→ **What you will do**
Retrieve every line of the data holding the word "screenshot".

(Data excerpts)
------------

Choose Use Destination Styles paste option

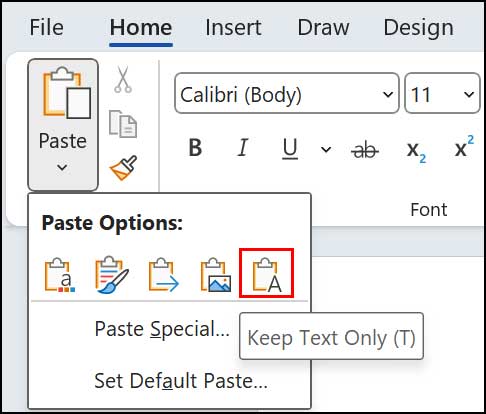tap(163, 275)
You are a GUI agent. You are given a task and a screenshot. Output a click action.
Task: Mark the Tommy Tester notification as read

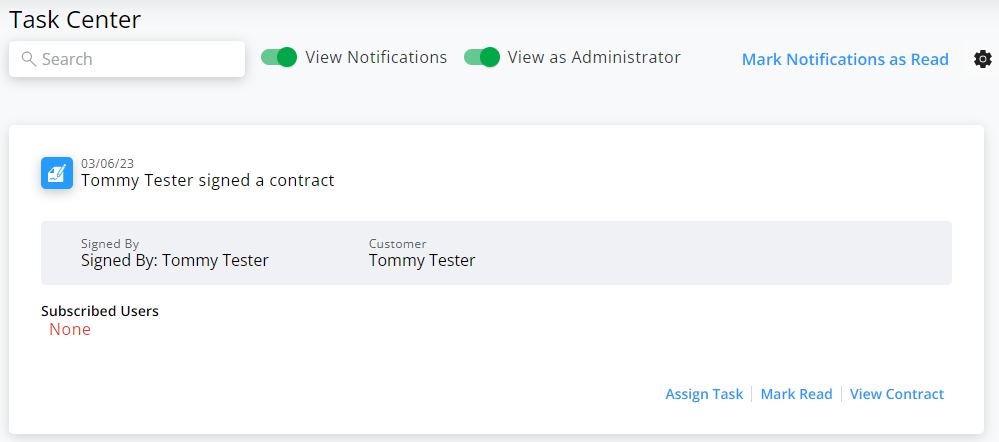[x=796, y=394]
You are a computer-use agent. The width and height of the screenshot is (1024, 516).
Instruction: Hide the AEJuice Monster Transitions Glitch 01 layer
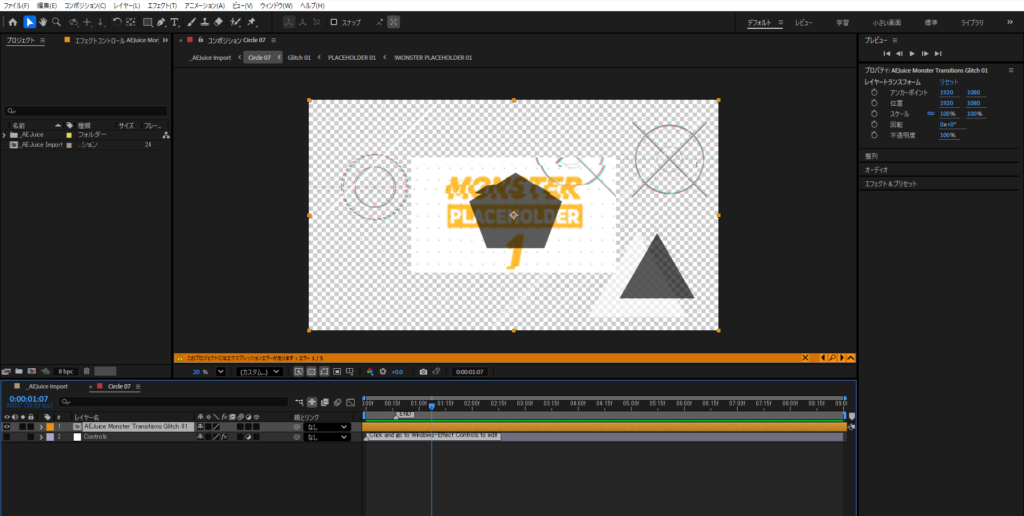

------------

→ **Task result**
You are a GUI agent. You are given a task and a screenshot. Output a click action.
You are a computer-use agent. The width and height of the screenshot is (1024, 516).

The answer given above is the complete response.